UK and EU fund managers at odds over Mifid II revamp

Asset managers in France and Germany are pushing for a change to European rules on investment research payments, setting the stage for an early post-Brexit clash between UK and EU financial regulations.

The French and German investment trade bodies, which represent fund groups that oversee assets of more than €9tn, have broken ranks with their counterparts in the UK to lobby for revamping the EU’s landmark Mifid II regulations.

Mifid II, which came into effect in 2018, forced asset managers to separate the cost of research from trading commissions paid to brokers, a process known as unbundling, with the aim of curbing inducements and conflicts of interests.

The rules are controversial, with critics arguing they have a detrimental effect on research coverage and quality, particularly for small and midsized companies.

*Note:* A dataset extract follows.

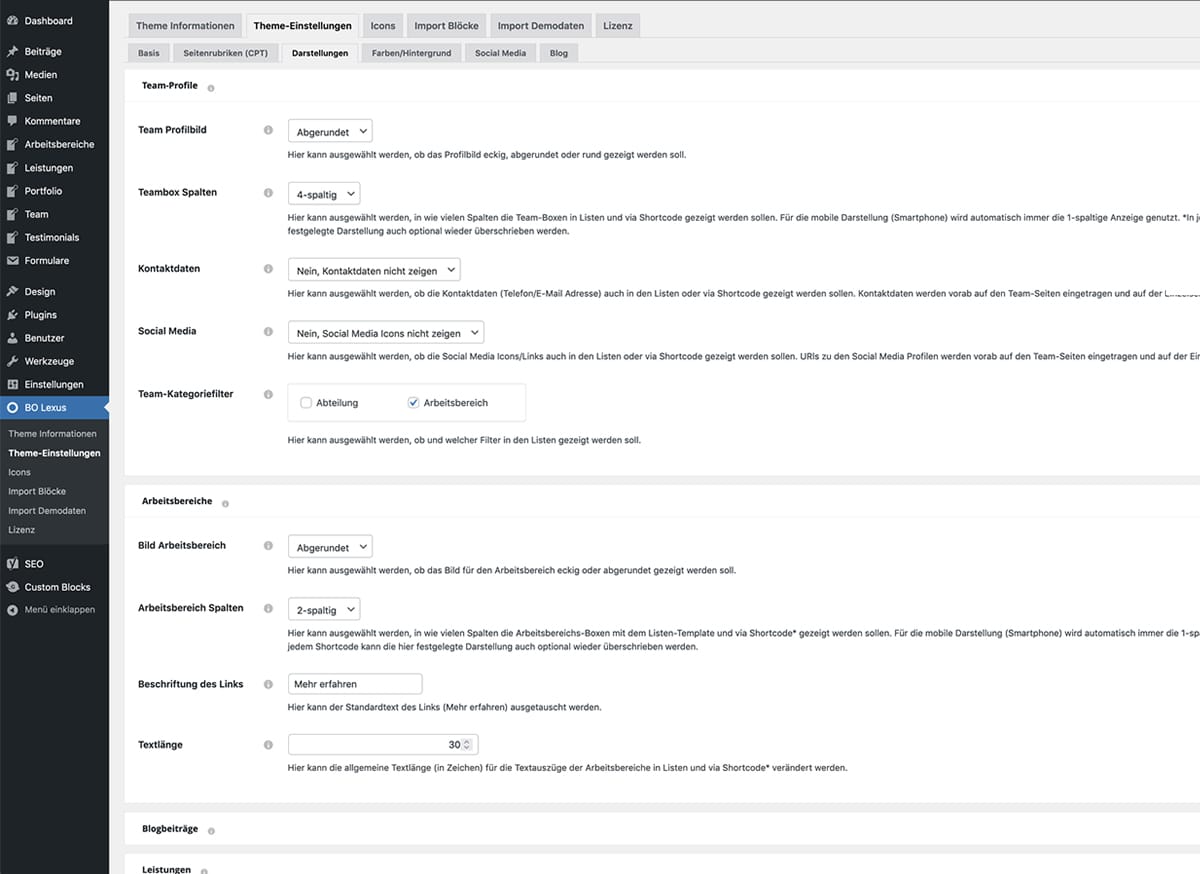Click the SEO icon in sidebar
1200x874 pixels.
[12, 564]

This debate has been reignited by the European Commission’s review of Mifid II, which paves the way for potential changes to the research rules.

Should the EU push ahead with an overhaul of the framework, it would place Brussels in direct opposition to the UK. Britain’s Financial Conduct Authority was the main architect of research unbundling and has broadly defended the effectiveness of the rules since they came into force, making it likely to retain the regulations once the UK leaves the EU.

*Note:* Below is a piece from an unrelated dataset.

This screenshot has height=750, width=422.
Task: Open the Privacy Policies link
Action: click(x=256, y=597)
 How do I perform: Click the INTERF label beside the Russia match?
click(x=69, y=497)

The divergence in the attitude of continental European and UK asset managers to research unbundling is laid bare in their responses to the EU’s consultation, which closed last week.

Germany’s fund association, the BVI, used its submission to urge Brussels to “review the unbundling rules focusing on market practice, how research costs are allocated and [ensuring] appropriate research coverage” for small and medium-sized companies. According to the BVI, the main way to improve small companies coverage is to increase access to issuer-sponsored research, which can be distributed to investors for free without falling foul of Mifid.

The AFG, the mouthpiece for French asset managers, echoed this view in its filing. The association said that the new rules had “profoundly changed” the research landscape, leading to a decline in the quantity and quality of investment research.

It pointed to a recent paper from France’s financial watchdog, the Autorité des Marchés Financiers, showing that coverage of French companies valued between €150m and €1bn had declined by as much as 26 per cent. The AMF itself has been a vocal critic of Mifid II.

However, the UK’s Investment Association argued that the opposite was true, noting that the fall in the amount of research produced was mainly due to a reduction in duplication from different providers. The trade body added that it did not perceive “a material issue” with small and medium company research or a fall in the quality of research in general.

This position is supported by a new study by researchers at Columbia Business School in New York, which found that large-cap companies have seen a drop-off in coverage as fund houses became more selective about what research they need, whereas small-cap companies have not.

In their research, which is under consideration for publication in the Journal of Financial Economics, PhD candidates Yifeng Guo and Lira Mota conclude that Mifid II has improved the quality of research across the market cap spectrum because of increased competition among analysts.